Datascience in Towards Data Science on Medium,

Saving Pandas DataFrames Efficiently and Quickly — Parquet vs Feather vs ORC vs CSV

11/27/2024 Jesus Santana

Optimisation

Saving Pandas DataFrames Efficiently and Quickly — Parquet vs Feather vs ORC vs CSV

Speed, RAM, size, and convenience. Which storage method is best?

bar chart comparing output file sizes for mixed data in a dataframe for file formats csv, feather, orc and parquet — Write output file sizes for mixed data — Image by Author

With the ever-increasing volume of data that is produced there is inevitably a need to store, and reload, that data efficiently and quickly.

CSV has been the go to staple for a long time. However, there are much better alternatives specifically designed to deal directly with the storage, and efficient re-loading, of tabular data.

So, how much are you losing out if you are still using CSV format for storage of your data tables? And which alternative should you consider?

Introduction

When it comes to storing tabular data the ideal would be:

Fast to write
Fast to read
Low RAM usage
Low storage requirements
Good options for compression

An option to read only part of the data, without loading the whole dataset, would also be an excellent addition to the above.

The list outlined above will therefore form the base of testing some of the more widely used methods against these factors. Specifically:

CSV
Feather
Parquet
ORC

A Brief Outline of the Storage Methods

This section will give a rough overview of each of the storage methods that will be utilised throughout this article. A simple primer, nothing more.

CSV

an image of comma separated numbers going slightly blurry on the right hand side — Photo by Mika Baumeister on Unsplash

CSV (Comma Separated Values) is probably (still!) one of the most widely used methods of storing tabular data.

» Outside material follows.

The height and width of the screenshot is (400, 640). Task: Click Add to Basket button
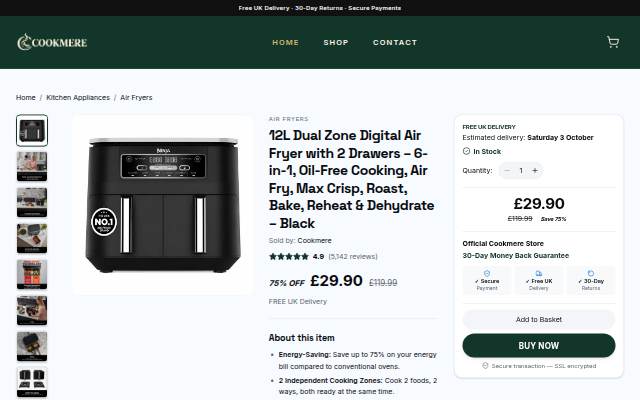(539, 319)
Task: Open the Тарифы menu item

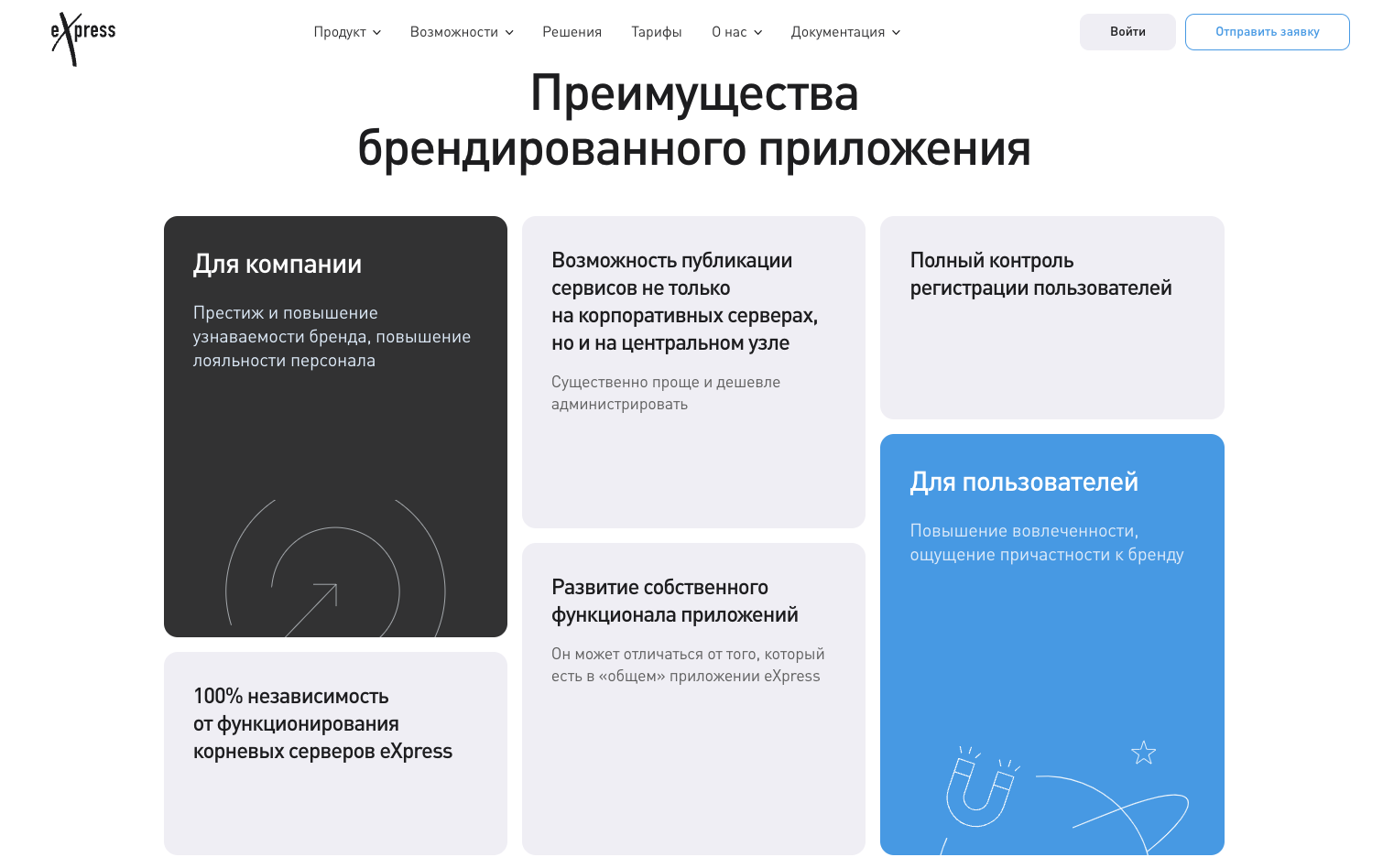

As the name implies, each row is a list of values separated by commas. Each comma separator indicating a new column, and each new line indicating a new row. Very simple.

There is no easy way to read partial data, especially with regard to columns. So generally all data must be read to access even a small portion of the stored data.

Furthermore, although the name ‘comma’ separated values would imply a consistent standard, in reality this is not the case. Quite frequently semi-colons, tabs, and even plain spaces are used as the separator.

Not to mention potential inconsistencies in character encoding, and handing of a header row. All of which make the implementation of an efficient and repeatable encoding and decoding method more difficult.

Feather

Feather file format is:

…a portable file format for storing Arrow tables or data frames (from languages like Python or R) that utilizes the Arrow IPC format internally. Feather was created early in the Arrow project as a proof of concept for fast, language-agnostic data frame storage for Python (pandas) and R. There are two file format versions for Feather

-arrow.apache.org

Essentially a binary format that saves raw arrow data:

Apache Arrow defines a language-independent columnar memory format for flat and hierarchical data, organized for efficient analytic operations on modern hardware like CPUs and GPUs. The Arrow memory format also supports zero-copy reads for lightning-fast data access without serialization overhead.

-arrow.apache.org

In essence it ticks a lot of boxes:

Can read specific columns only (i.e. a columnar storage format)
Multi-threading
GPU usage
Compression: zstd or lz4

Parquet

Apache Parquet is:

…an open source, column-oriented data file format designed for efficient data storage and retrieval. It provides high performance compression and encoding schemes to handle complex data in bulk and is supported in many programming language and analytics tools.

-parquet.apache.org

It would be fair to say that Parquet is more ‘feature rich’ than Feather (I won’t go into detail here), and is generally used more extensively in Big Data. In a basic usage sense they are, however, pretty comparable.

Can read specific columns only (i.e. a columnar storage format)
Multi-threading
GPU usage
Compression: snappy, gzip, brotli, lz4 and zstd

ORC (Optimised Row Columnar)

computer generated image of two mythical creatures (orcs) sat on a bench — Image by Jim Cooper from Pixabay

This is an interesting one.

Released around the same time as Parquet back in 2013, ORC is another columnar based file format. It has been adopted by large institutions such as Facebook, and even has claims such as:

Facebook uses ORC to save tens of petabytes in their data warehouse and demonstrated that ORC is significantly faster than RC File or Parquet.

-orc.apache.org

Now, it should be noted that ORC is generally used with Hadoop and Hive, so in the more basic usage we will be covering here it will be interesting to see what happens in comparison to Parquet and feather.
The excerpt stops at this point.